Negative Overhead Abstractions

Today i’d like to coin a new term: The Negative Overhead Abstraction™. In this post we’ll briefly explore C++’s use of them, their relation to zero overhead abstractions, why they suck, and how we could do better.

The overhead of indexing an array

Array index operators are a popular abstraction over manually adding offsets to addresses to then dereference some pointers. Here’s how you do that in C++:

int touch_mem_1(const std::vector<int>& data, size_t index) {
  // Semantically equivalent to `*(data.data() + index)`,
  // the manual pointer magic we’re abstracting away.
  return data[index];
}

The above C++ code is not memory safe. We accept any arbitrary index and will blindly trust it being inside data’s bounds. But it doesn’t add any runtime overhead via, say, bounds checking, so people usually think of C++’s index operator implementation as being »zero overhead«.

int touch_mem_2(const std::vector<int>& data, size_t index) {
  // This performs a bounds check and throws an exception if the check
  // fails. The exception mechanism adds unwinding tables to our
  // generated code. In case you were screaming at `touch_mem_1` from
  // before: This is why i passed in a `std::vector<T>&`, not a C array.
  // Also, i haven’t written much C++ since before ranges came about,
  // so i didn’t want to risk any API mistakes in using them for this
  // blog post.
  return data.at(index);
}

This variant, on the other hand, is considered being »positive overhead«. Both, because adding bounds checks is a positive thing^{[citation needed]}, and because it adds overhead in code to be executed and data added to the program binary. Before, we didn’t have to deal with exceptions and stack unwinding, now we do, even though exceptions aren’t related to the problem at hand. We assume the index is in range, that there’s data at that index to fetch for us. We didn’t ask for being able to handle the case where there is no data, so even semantically, the exception machinery adds overhead†.

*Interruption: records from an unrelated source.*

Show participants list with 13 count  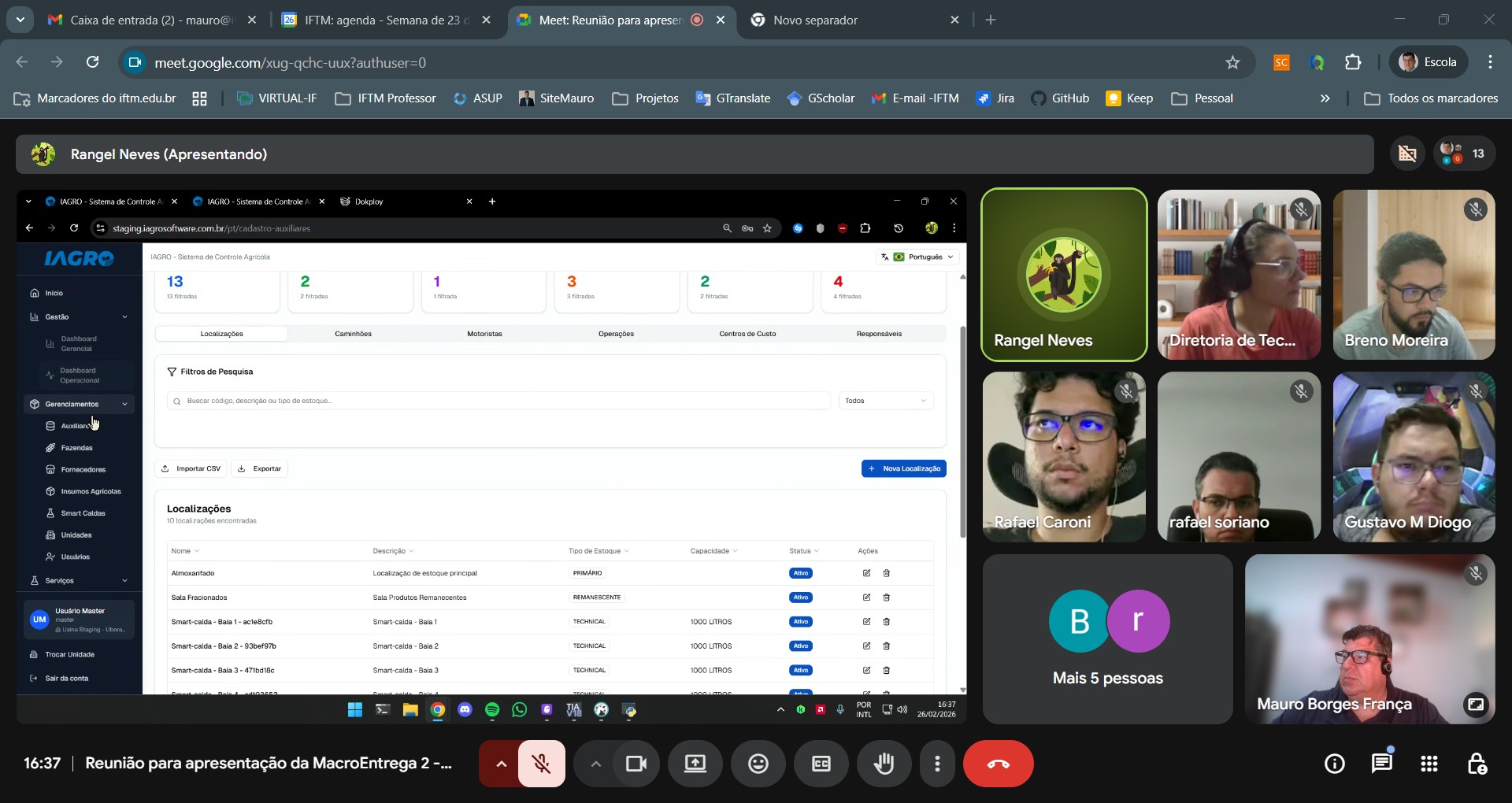tap(1464, 154)
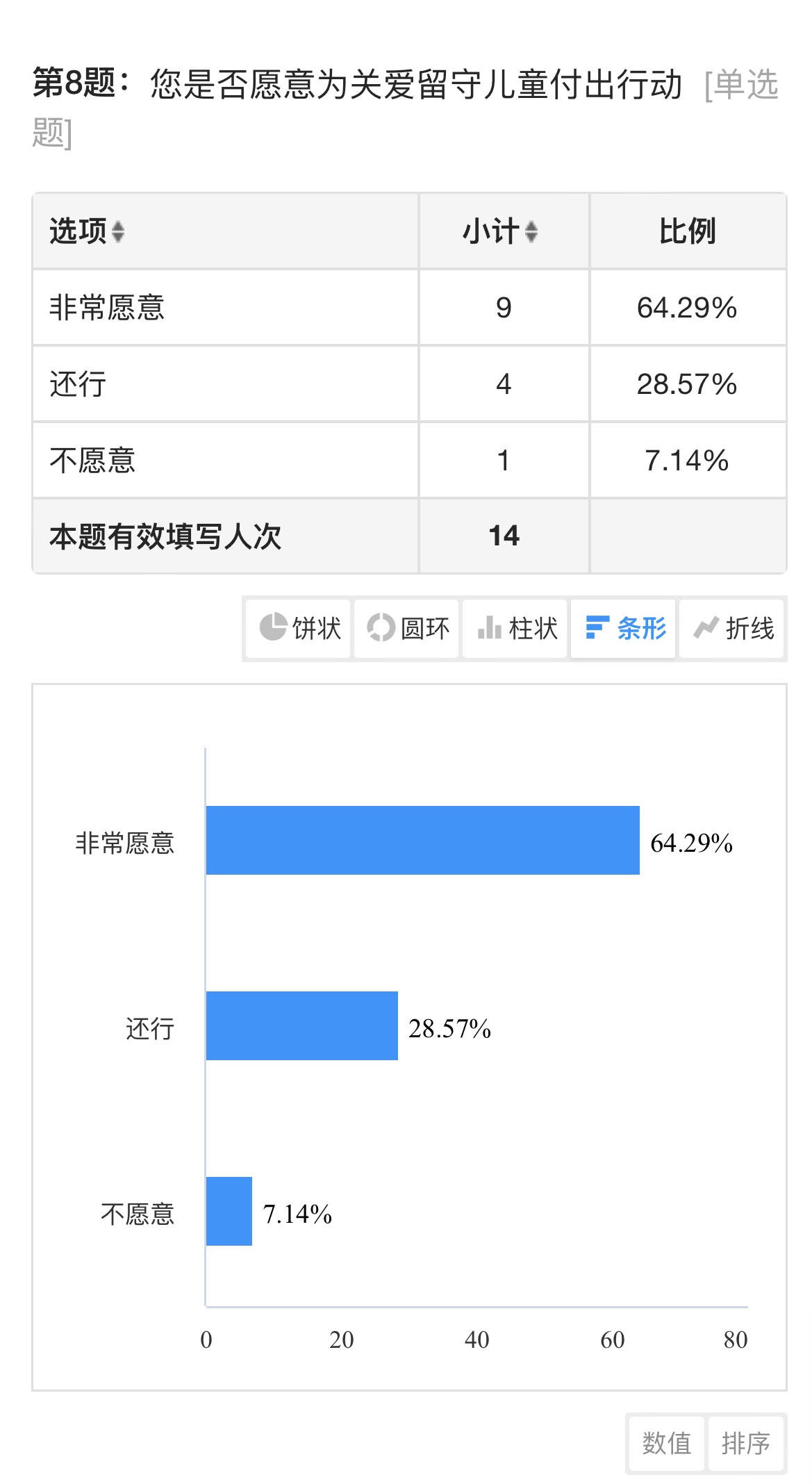Switch to the 圆环 donut chart view

407,628
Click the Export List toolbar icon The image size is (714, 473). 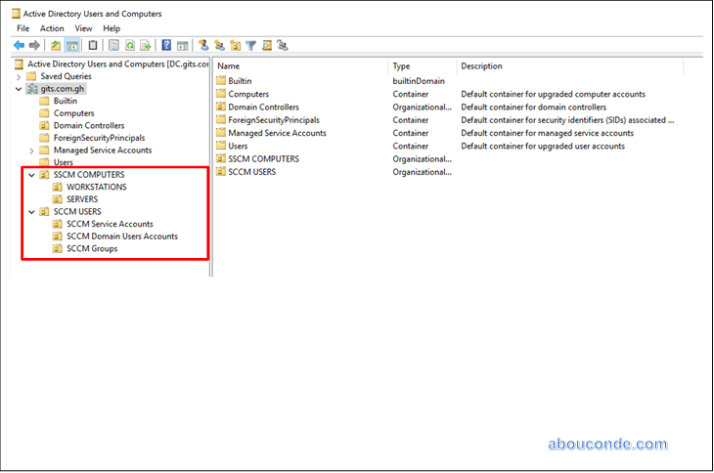pyautogui.click(x=145, y=45)
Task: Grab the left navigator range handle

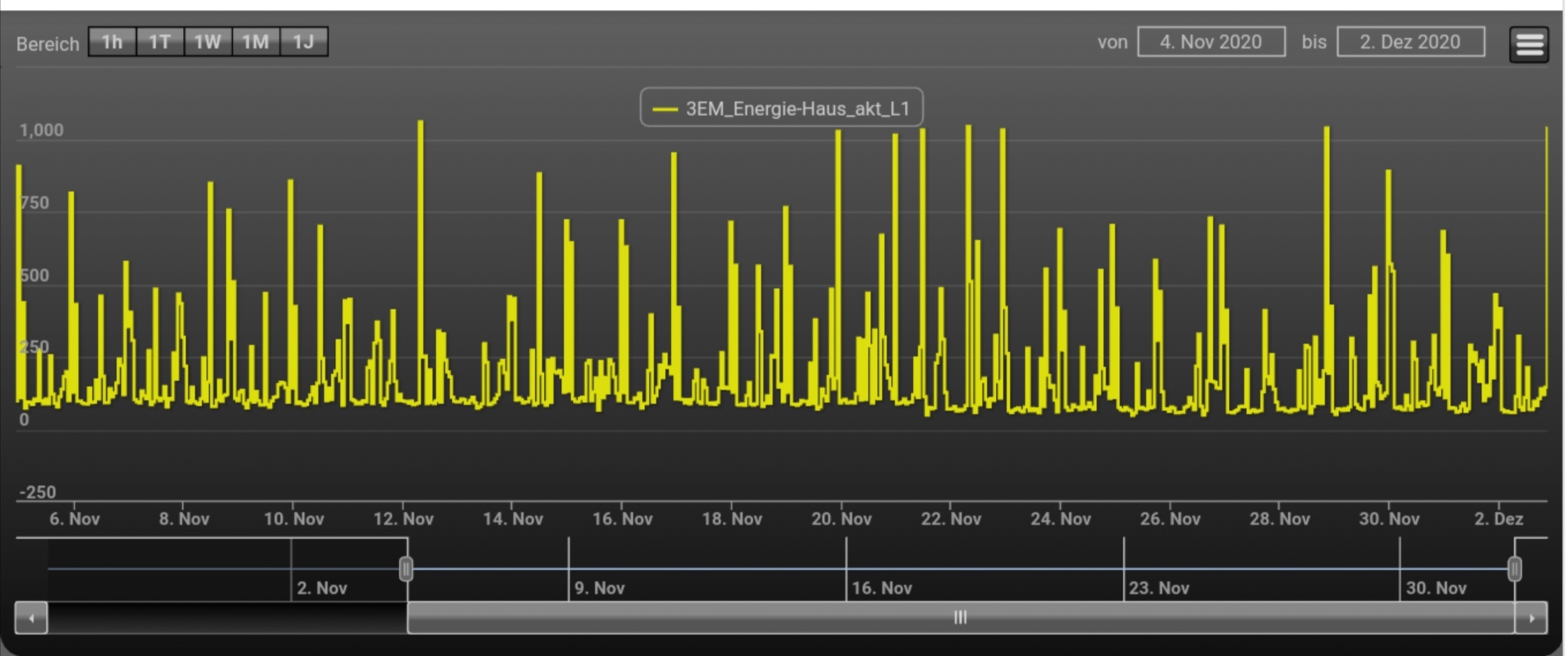Action: point(406,569)
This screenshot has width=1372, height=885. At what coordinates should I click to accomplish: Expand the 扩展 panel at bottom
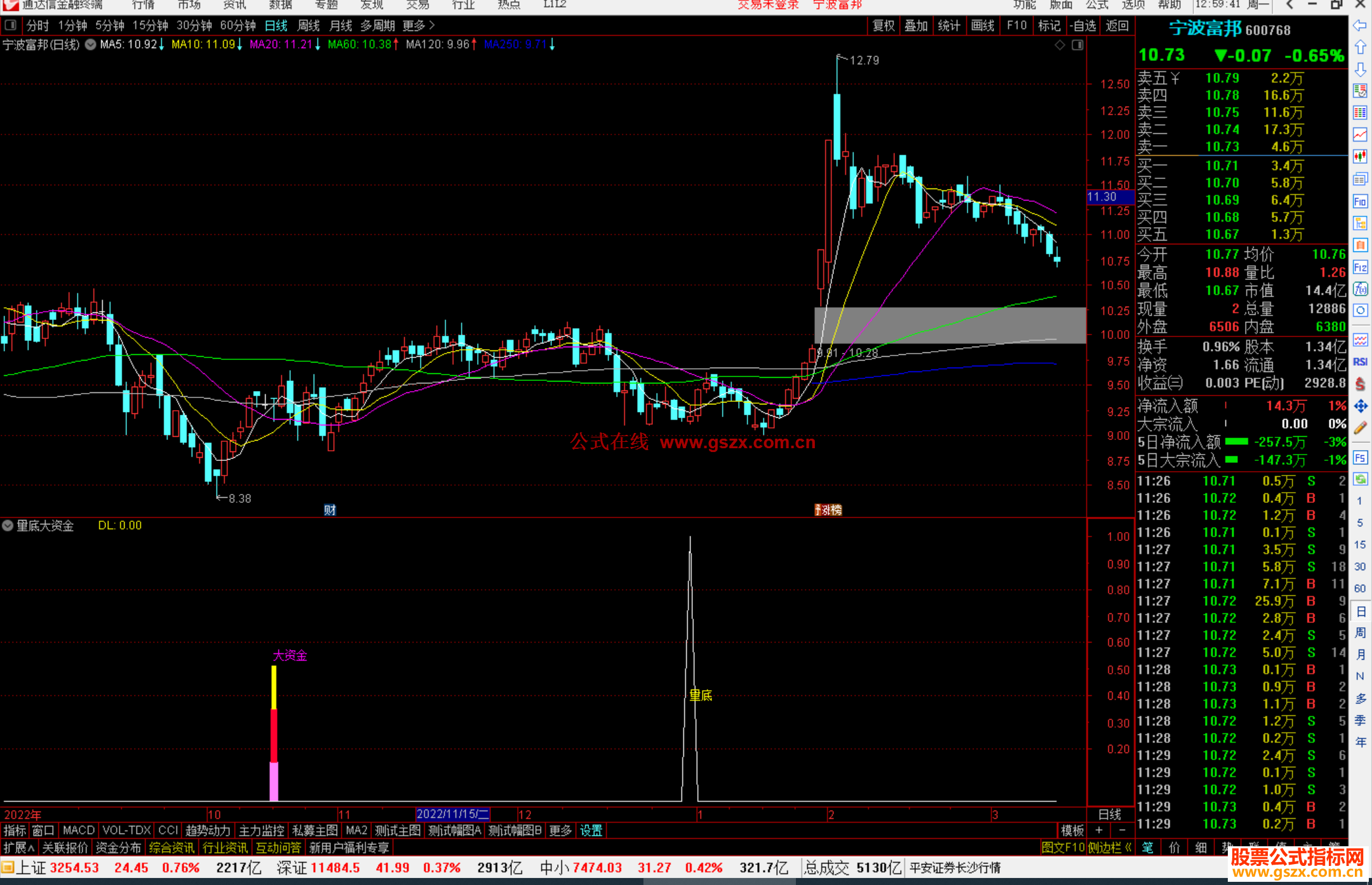18,848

Now consider this semantically equivalent code snippet in Rust:

fn touch_mem_3(data: &[i32], index: usize) -> i32 {
  data[index]
}

If we were to compile code like that with panic="abort", there would be no additional unwinding tables. This code performs a bounds check just like C++ using std::vector<T>::at(size_t). Unlike C++, however, it doesn’t construct an exception object to toss around. Rust instead controlledly crashes our application with a panic!. Now where would this Rust code sit on the sliding scale of overheadedness? Definitely somewhere in between touch_mem_1 and touch_mem_2.

The 3 kinds of overhead

Taking these three examples above, i propose categorising them as such:

touch_mem_1 has negative overhead.
touch_mem_3 has zero overhead.
touch_mem_2 has positive overhead.

I think we all agree on ③ here.

I did point out that under the premise of »memory safety«, touch_mem_1 is incorrect. There’s probably an old software developer joke coming to your mind:

I optimised my software so it does the incorrect thing faster!

And really, what worth is runtime code execution speed, or runtime memory use, or program binary size, if that highly efficient thing is only efficient at not or barely doing the thing we need it to? Our assumption is that the index is in bounds of data. We cannot guarantee that assumption at compile time, so we have to be sceptical. We have to verify our assumption via bounds check. As such, i claim that having that bounds check is the real overhead baseline for a correct program. This is »zero overhead«. How we then decide to deal with the error case makes the difference between zero and positive.

So touch_mem_2 has positive overhead, because if unwind tables weren’t optimised away, they are an added cost on top of the base line logic implemented in touch_mem_3.

Now it probably also makes sense how touch_mem_1 has »negative overhead«. It removes stuff, compared to our shifted baseline touch_mem_3, though at the cost of having an incorrect program. And we have many such negative overhead abstractions all around us, beyond just C++’s poor default for array indexing. Another fun example of it is compiling with -ffast-math, which among other things introduces unpredictable rounding errors for the sake of making your floating-point number crunching a few CPU cycles faster. Another silly example of negative overhead abstractions is feature removal. Parsing a CSV file faster by using an inexact floating-point number parser, or speeding up SQLite by disabling all mutexes.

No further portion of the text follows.